Copy out exactly the lines below that run from the one holding "Task: Choose XB271HU" to the one holding "This screenshot has height=457, width=452.", keeping both of those lines and no others.

(Stored data)
<<<<
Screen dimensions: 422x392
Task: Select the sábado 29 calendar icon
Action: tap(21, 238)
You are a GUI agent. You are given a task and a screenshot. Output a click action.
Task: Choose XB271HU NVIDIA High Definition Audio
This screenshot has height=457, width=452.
>>>>
<<<<
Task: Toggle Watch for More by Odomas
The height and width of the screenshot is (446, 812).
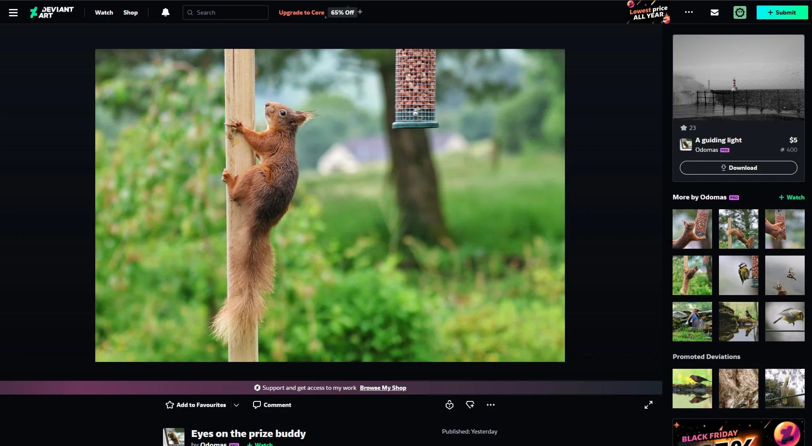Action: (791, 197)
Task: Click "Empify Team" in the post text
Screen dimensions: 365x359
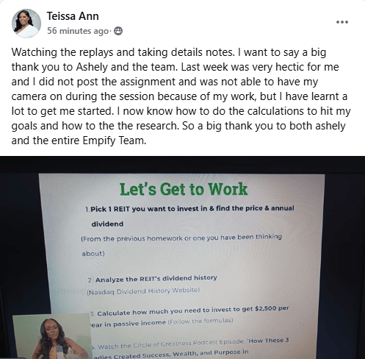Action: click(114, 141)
>>>>
[FINAL ANSWER]
Task: Choose XB271HU NVIDIA High Definition Audio
This screenshot has height=457, width=452.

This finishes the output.